### Proability

Probability is the `chance` of something to happen.  
When you flip a `coin`, there is a probability of 0.5 (or 50% chance) to land on heads.  

It's `like` asking, "What are the chances of something to happen?"  
Probability is a number `between` 0 and 1, where 0 means "no way" and 1 means "definitely happening".  

In [18]:
# Coin Flip events
events = ['head', 'tail']

# Output probabilies
print('Head =', 1/2)
print('Tail =', 1/len(events))

Head = 0.5
Tail = 0.5


### Proability Distribution

Now, imagine you're not just flipping a coin but `rolling` a dice.  
There are more `outcomes` (1 through 6), each with its own probability.  

A probability distribution is a `list` with all these probabilities.  
It's like a `map` with all the possible outcomes and how likely they are.

A probability gives you the `chance` for an event.  
A probability distribution tells the `story` for all posible outcomes.  

In [15]:
import pandas as pd
from icecream import ic

# Dataset
A = ['apple']*1 + ['orange']*2 + ['banana']*2
B = ['apple']*5 + ['orange']*2 + ['banana']*0

ic(A)
ic(B)

# Probability (by HAND)
PA_hand = [{'apple': 1/5}, {'orange': 2/5}, {'banana': 2/5}] 
PB_hand = [{'apple': 5/7}, {'orange': 2/7}]

display('\n')

ic(PA_hand)
ic(PB_hand)

# Probability (with PANDAS)
PA_pandas = pd.Series(A).value_counts(normalize=True)
PB_pandas = pd.Series(B).value_counts(normalize=True)



ic| A: ['apple', 'orange', 'orange', 'banana', 'banana']
ic| B: ['apple', 'apple', 'apple', 'apple', 'apple', 'orange', 'orange']


'\n'

ic| PA_hand: [{'apple': 0.2}, {'orange': 0.4}, {'banana': 0.4}]
ic| PB_hand: [{'apple': 0.7142857142857143}, {'orange': 0.2857142857142857}]


### Entropy

Entropy is a measure of how `disordered` a collection is.  
The more `impure` the feature is, the higher the entropy.  

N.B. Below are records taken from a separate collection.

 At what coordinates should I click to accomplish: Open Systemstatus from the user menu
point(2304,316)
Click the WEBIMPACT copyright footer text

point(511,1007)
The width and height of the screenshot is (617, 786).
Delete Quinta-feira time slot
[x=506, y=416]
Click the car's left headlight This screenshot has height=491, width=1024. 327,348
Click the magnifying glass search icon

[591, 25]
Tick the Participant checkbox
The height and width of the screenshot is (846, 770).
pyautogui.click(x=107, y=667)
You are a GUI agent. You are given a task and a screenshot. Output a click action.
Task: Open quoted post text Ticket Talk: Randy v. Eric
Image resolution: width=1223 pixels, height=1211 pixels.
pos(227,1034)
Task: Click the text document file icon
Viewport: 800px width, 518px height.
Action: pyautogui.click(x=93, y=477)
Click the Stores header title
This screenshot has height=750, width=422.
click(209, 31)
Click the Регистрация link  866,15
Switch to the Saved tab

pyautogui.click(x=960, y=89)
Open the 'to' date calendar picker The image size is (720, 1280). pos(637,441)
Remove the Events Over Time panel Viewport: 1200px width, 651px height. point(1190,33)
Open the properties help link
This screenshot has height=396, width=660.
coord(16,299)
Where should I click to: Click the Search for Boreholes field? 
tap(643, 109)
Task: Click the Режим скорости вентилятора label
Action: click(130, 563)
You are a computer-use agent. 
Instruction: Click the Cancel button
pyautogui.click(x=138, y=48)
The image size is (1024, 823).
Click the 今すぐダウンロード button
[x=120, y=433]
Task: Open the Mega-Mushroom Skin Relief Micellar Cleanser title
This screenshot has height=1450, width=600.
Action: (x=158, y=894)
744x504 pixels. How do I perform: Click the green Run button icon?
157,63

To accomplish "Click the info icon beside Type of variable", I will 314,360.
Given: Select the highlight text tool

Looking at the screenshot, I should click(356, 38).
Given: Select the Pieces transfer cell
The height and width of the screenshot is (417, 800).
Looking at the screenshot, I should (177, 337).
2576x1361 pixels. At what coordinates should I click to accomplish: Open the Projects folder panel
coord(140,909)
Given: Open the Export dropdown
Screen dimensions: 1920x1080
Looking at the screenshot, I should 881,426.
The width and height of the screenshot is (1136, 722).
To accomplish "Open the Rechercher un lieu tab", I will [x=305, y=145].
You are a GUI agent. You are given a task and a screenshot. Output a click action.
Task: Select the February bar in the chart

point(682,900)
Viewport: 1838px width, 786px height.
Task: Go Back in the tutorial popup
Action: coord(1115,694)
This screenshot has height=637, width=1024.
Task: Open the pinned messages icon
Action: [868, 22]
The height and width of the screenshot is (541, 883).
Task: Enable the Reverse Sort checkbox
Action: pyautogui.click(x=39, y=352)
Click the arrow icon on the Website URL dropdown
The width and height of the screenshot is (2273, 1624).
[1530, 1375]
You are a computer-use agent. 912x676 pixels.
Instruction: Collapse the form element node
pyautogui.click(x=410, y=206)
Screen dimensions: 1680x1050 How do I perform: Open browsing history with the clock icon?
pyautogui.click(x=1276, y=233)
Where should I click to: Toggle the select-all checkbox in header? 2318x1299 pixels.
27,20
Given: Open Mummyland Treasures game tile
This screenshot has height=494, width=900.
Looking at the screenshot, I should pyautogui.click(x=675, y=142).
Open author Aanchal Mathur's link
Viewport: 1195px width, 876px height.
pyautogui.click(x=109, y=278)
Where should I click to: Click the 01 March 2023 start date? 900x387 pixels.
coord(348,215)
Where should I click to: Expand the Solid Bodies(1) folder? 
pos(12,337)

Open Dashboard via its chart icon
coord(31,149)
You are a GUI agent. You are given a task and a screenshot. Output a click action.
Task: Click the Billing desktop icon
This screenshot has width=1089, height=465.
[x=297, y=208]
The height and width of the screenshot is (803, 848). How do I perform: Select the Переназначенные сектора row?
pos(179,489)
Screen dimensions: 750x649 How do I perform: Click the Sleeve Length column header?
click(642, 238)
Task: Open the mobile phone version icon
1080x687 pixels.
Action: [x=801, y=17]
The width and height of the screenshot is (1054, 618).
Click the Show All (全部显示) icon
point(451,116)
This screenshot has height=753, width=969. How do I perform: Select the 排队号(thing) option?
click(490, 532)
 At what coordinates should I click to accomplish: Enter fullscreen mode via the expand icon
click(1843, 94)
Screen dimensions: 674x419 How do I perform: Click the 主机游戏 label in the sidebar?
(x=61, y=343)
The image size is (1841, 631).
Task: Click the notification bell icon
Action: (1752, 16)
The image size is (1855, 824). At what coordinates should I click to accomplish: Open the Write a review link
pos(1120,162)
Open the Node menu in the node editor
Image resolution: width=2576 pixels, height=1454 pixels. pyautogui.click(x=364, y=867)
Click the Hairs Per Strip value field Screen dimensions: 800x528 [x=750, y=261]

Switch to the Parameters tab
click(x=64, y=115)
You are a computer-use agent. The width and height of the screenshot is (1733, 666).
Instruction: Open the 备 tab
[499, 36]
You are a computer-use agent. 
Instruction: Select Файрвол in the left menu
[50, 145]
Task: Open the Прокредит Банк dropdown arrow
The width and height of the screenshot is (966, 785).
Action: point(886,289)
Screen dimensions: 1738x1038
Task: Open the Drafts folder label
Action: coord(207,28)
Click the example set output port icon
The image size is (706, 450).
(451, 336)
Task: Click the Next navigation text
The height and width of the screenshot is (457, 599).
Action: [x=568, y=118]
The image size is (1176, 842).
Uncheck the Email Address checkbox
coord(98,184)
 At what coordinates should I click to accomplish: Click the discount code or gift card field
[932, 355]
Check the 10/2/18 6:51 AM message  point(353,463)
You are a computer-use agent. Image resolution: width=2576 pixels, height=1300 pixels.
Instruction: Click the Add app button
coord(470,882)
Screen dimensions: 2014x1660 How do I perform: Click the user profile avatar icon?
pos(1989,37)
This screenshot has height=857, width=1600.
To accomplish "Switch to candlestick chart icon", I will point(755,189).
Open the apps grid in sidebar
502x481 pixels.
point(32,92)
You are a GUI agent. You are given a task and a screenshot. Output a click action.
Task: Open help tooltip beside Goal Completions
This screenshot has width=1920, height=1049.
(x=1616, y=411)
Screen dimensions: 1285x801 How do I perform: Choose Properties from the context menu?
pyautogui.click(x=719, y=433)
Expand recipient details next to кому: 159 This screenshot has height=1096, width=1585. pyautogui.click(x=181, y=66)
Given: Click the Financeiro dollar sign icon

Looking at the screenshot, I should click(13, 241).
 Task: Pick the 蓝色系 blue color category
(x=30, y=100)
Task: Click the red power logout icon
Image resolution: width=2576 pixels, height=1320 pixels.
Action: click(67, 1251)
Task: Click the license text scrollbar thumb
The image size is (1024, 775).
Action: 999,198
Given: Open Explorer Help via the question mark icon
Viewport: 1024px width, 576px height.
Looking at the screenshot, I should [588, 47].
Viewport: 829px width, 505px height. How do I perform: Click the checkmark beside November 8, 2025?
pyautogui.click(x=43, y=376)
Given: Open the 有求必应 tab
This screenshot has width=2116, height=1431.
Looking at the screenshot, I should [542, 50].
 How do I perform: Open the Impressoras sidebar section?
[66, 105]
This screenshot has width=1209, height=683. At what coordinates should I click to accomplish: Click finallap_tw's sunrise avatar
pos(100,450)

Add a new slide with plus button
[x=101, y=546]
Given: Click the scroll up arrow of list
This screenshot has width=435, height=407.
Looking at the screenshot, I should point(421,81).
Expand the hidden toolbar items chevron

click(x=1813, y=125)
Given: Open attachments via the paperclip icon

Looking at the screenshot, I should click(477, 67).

Probability distribution is the `frequency` of the unique values.  
It turns out that a `logarithm` of the number of states is perfect for compute entropy.  

In [None]:
import pandas as pd
import numpy as np
from icecream import ic

# Set the initial traning data
A = ['apple']*1 + ['orange']*2 + ['banana']*2
B = ['apple']*5 + ['orange']*2 + ['banana']*0

# Probability
PA_pandas = pd.Series(A).value_counts(normalize=True)
PB_pandas = pd.Series(B).value_counts(normalize=True)
ic(PA_pandas)
ic(PB_pandas)

# Entropy (Shannon model)
P1 = PA_pandas.values
P2 = PB_pandas.values
H1 = -1 * np.sum(P1 * np.log2(P1))
H2 = -1 * np.sum(P2 * np.log2(P2))


ic(H1)
ic(H2)

print("A entropy > B entropy / There is more disorder in A than B")
print("Assertion passed")